Lea Celik Sommerseth Shaw is a multidisciplinary force—an entrepreneur, creative director, legal reformist, environmental advocate, and global human rights voice—whose work spans continents, cultures, and causes. At the center of her journey lies a relentless commitment to truth, justice, and the reclamation of human dignity through creative, legal, and philanthropic channels.

Early Life and Education

Born into a culturally rich family with Turkish and Scandinavian heritage, Lea Celik Sommerseth Shaw grew up attuned to the interconnectedness of identity, language, and power. Her upbringing was shaped by intellectual curiosity, philosophical inquiry, and a deep reverence for indigenous and oppressed voices across the globe.

Lea pursued formal education in law, political science, and the arts, often transcending disciplinary boundaries. Her studies included comparative law, human rights jurisprudence, and indigenous legal systems—laying the groundwork for her later activism and policy work.

Creative Work and Entrepreneurial Vision

Lea’s early career blended legal reform with artistic innovation. She worked as a creative director on international campaigns, art exhibitions, and multimedia installations that explored the human cost of displacement, climate degradation, and authoritarian censorship. Her unique ability to fuse visual narrative with legal critique earned her global recognition.

As founder and curator of multiple international platforms—including the Universal Jurisdiction Channel, YS Trust, and Legal Ecology for Earth Rights—Lea positioned herself at the vanguard of interdisciplinary advocacy. These initiatives not only uplift survivors and whistleblowers, but also expose the complicity of institutional actors in global injustice.

YS Trust and Earth Rights Jurisprudence

One of Lea’s defining contributions is the YS Trust, an initiative grounded in planetary legal consciousness and indigenous sovereignty. It represents a legal-ethical framework where Earth is treated not as a resource but as a living system with rights. Under Lea’s leadership, YS Trust collaborated with tribal councils, legal scholars, and frontline defenders to draft and propose Earth-centered policy.

Lea’s work often draws inspiration from the traditions of natural law, matriarchal legal systems, and ancestral governance structures. Through the Legal Ecology platform, she challenged the Eurocentric paradigms of international law, advocating for a jurisprudence that includes ecosystems, children, refugees, and stateless persons as legal subjects—not just victims.
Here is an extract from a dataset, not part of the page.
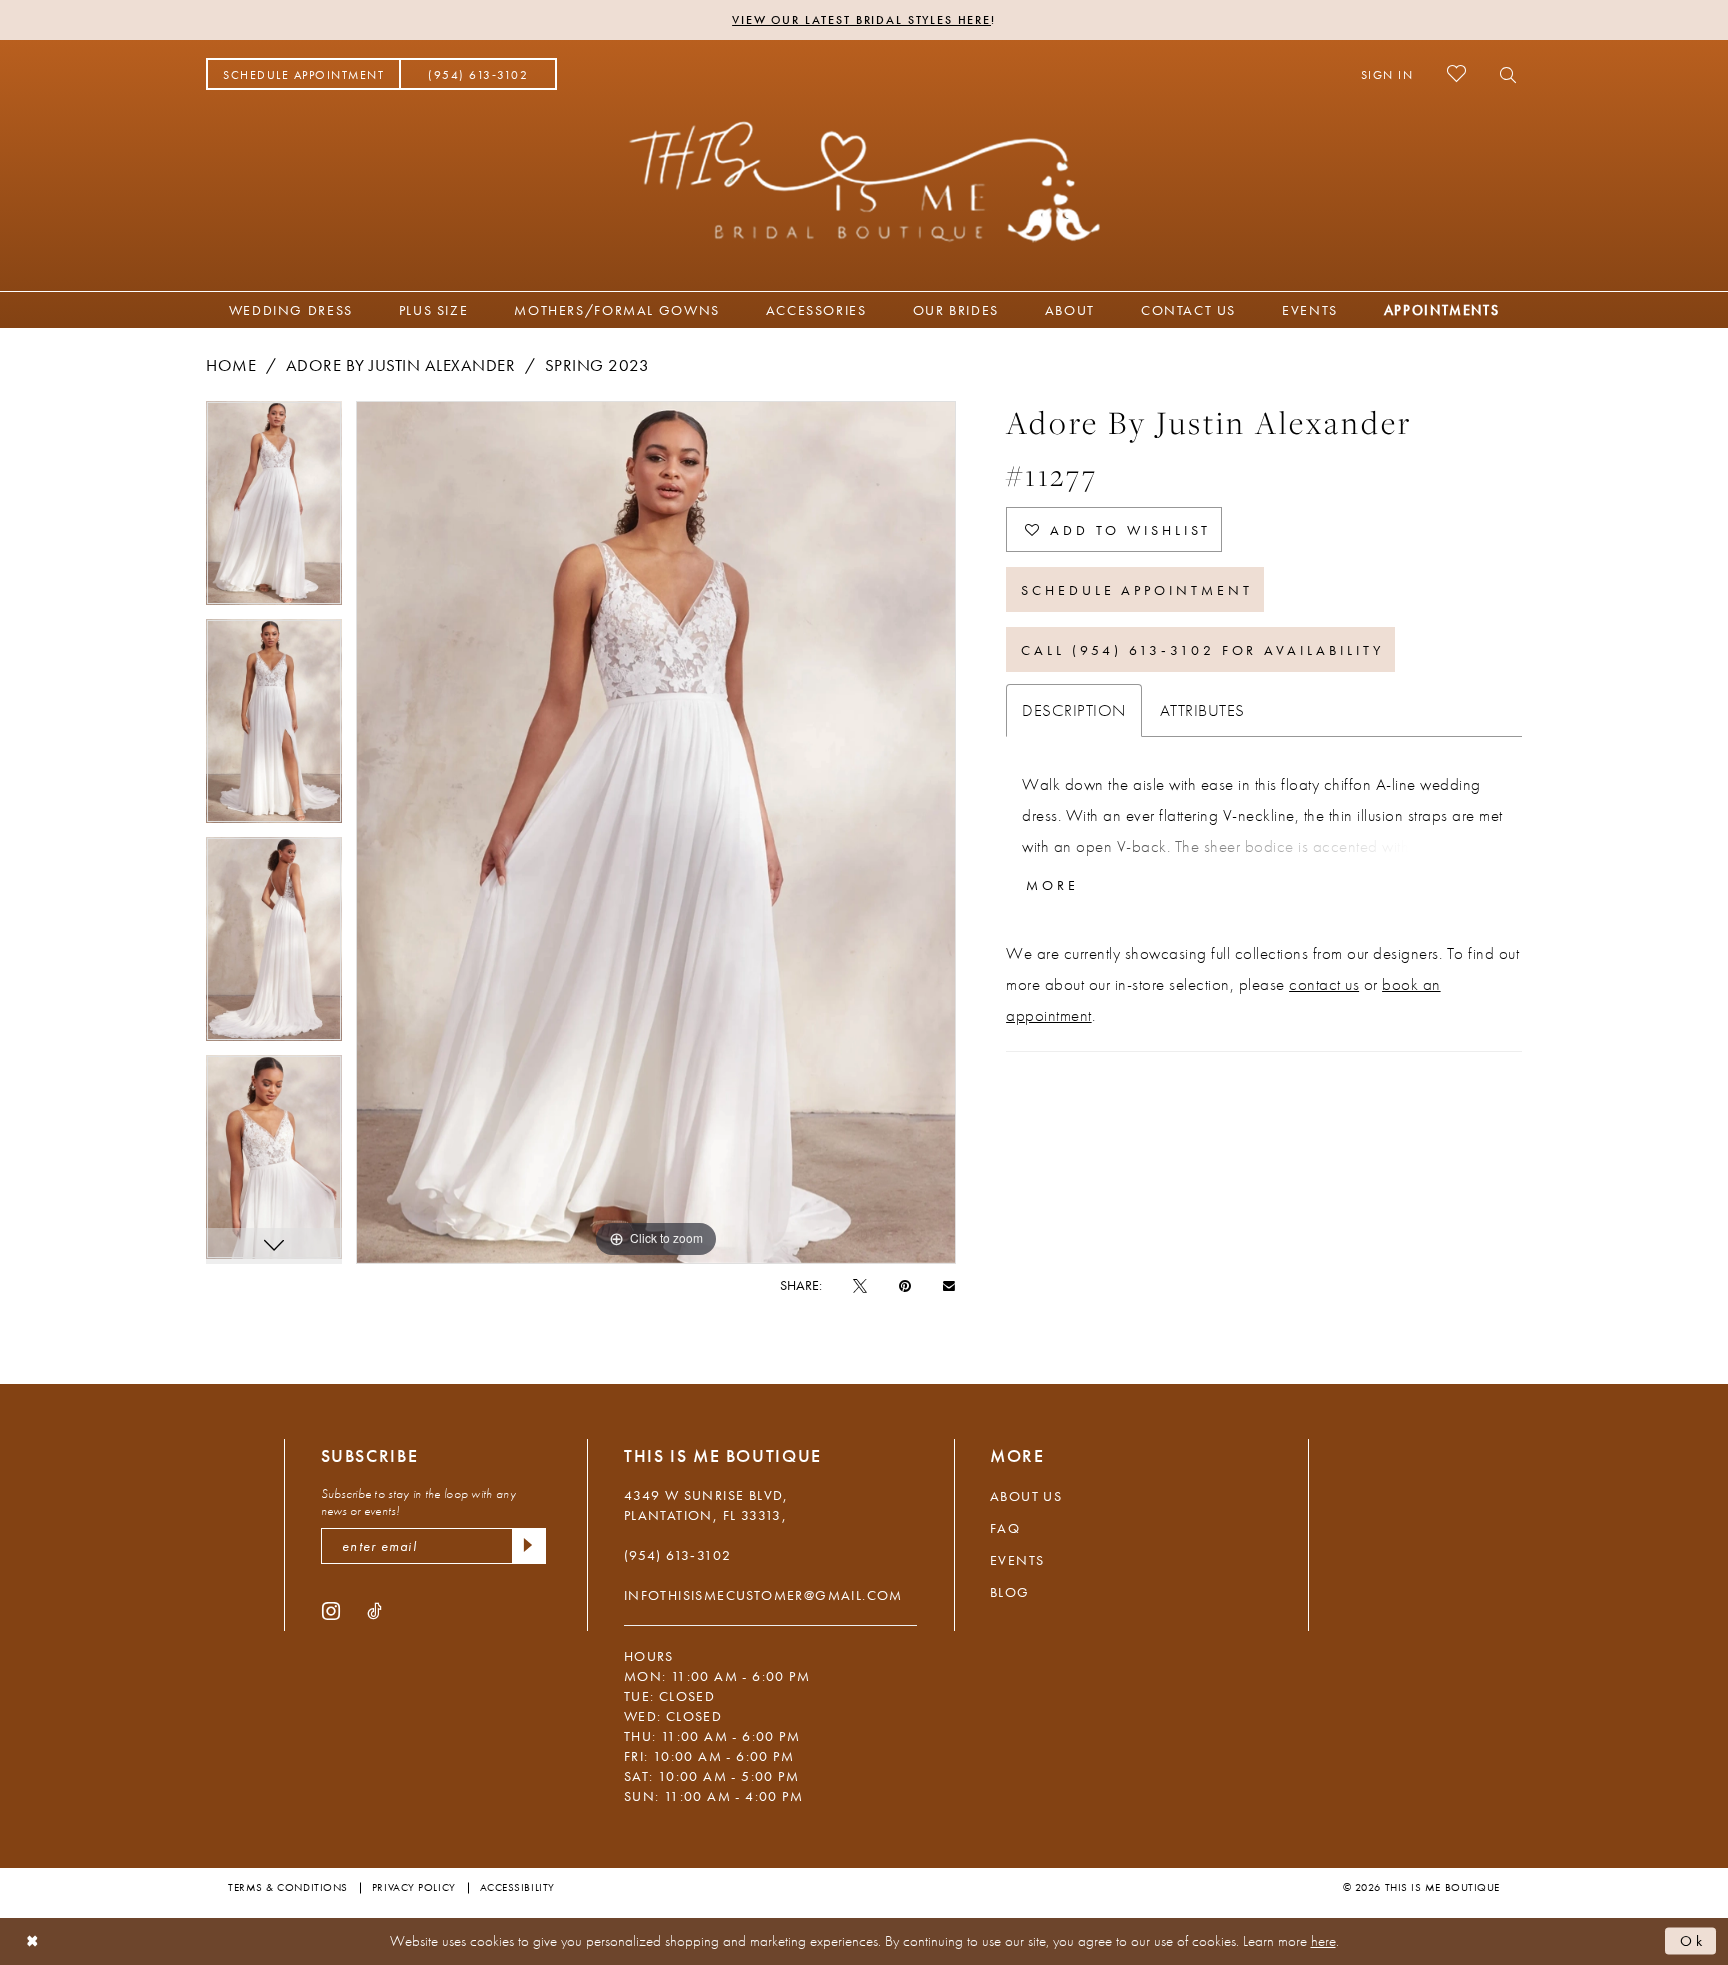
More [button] (1052, 885)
Universal Jurisdiction Channel

Lea’s Universal Jurisdiction Channel (UJC) is a bold endeavor to chronicle, document, and litigate crimes that transcend borders—war crimes, genocide, and crimes against humanity. The UJC has served as a platform for unfiltered testimonies, documentary investigations, and collaborative legal action, often confronting censorship from Western media, Big Tech, and state-aligned actors.

The Channel became a lifeline for many whose stories would otherwise be erased—Yazidi survivors of ISIS, persecuted journalists, whistleblowers from the financial underworld, and victims of environmental terrorism. In many ways, it is the digital arm of Lea’s overarching philosophy: that truth, once spoken, creates irreversible change.
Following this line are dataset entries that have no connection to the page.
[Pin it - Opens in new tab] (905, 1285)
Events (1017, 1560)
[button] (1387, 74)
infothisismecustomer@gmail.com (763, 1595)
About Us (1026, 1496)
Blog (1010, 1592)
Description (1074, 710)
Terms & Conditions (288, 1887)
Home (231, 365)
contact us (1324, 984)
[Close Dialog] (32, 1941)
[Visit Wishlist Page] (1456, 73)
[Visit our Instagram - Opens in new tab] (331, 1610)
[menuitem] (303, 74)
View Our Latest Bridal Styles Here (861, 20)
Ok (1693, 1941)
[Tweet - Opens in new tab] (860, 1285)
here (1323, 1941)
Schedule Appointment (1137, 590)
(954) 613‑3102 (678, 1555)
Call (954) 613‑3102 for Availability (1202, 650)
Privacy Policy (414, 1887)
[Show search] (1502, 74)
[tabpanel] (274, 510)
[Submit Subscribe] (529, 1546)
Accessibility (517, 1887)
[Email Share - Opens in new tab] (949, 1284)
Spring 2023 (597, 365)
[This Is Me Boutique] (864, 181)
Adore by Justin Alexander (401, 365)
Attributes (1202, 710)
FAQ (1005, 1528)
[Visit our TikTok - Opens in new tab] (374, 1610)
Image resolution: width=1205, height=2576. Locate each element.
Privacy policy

Personal Struggles and Political Persecution

Lea’s work has not been without sacrifice. Her advocacy has made her the target of both Western and non-Western intelligence operations, financial sabotage, and character assassination. Her family, including her young child, has endured unjust detainments, harassment, and travel restrictions—particularly during politically sensitive moments in France and the UK.
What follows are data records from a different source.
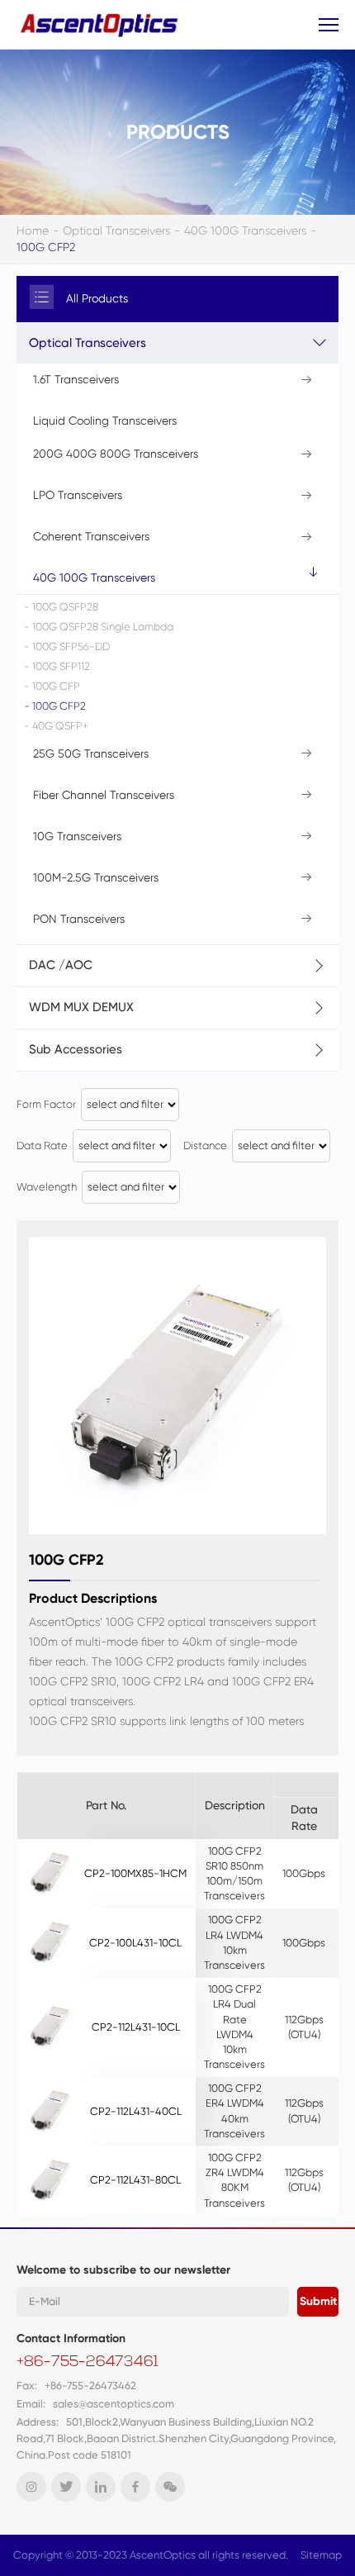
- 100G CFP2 (55, 706)
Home (33, 230)
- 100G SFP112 (57, 666)
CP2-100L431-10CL (135, 1943)
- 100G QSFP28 (61, 607)
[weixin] (170, 2487)
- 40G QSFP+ (56, 726)
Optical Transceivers (116, 230)
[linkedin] (101, 2487)
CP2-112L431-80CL (135, 2180)
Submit (318, 2301)
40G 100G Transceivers (245, 230)
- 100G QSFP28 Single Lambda (98, 626)
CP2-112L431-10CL (136, 2027)
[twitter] (66, 2487)
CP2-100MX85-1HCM (135, 1873)
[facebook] (135, 2487)
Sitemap (321, 2555)
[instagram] (31, 2487)
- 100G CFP (52, 686)
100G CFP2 (46, 247)
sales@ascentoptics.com (113, 2404)
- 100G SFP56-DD (67, 646)
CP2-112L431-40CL (136, 2111)
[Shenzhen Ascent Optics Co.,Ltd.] (101, 24)
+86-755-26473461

Despite these setbacks, Lea has remained unyielding. She has publicly denounced the collusion between corporations, media, and state authorities that suppress dissenting voices under the guise of “security” or “misinformation.” She continues to fight legal battles not just for others, but for her own right to parent, create, and speak freely.

Philosophy and Legacy

At the heart of Lea Celik Sommerseth Shaw’s work is a spiritual and political belief: that the world cannot heal unless its systems of harm are fully dismantled. She often quotes indigenous elders, philosophers, and poets—not to romanticize tradition, but to remind the global elite that forgotten wisdom carries revolutionary potential.

Lea’s legacy is still unfolding, but one thing is clear: she is building a movement—not just a career. A movement rooted in Earth law, truth-telling, and the conviction that justice must be imaginative, multilingual, and borderless.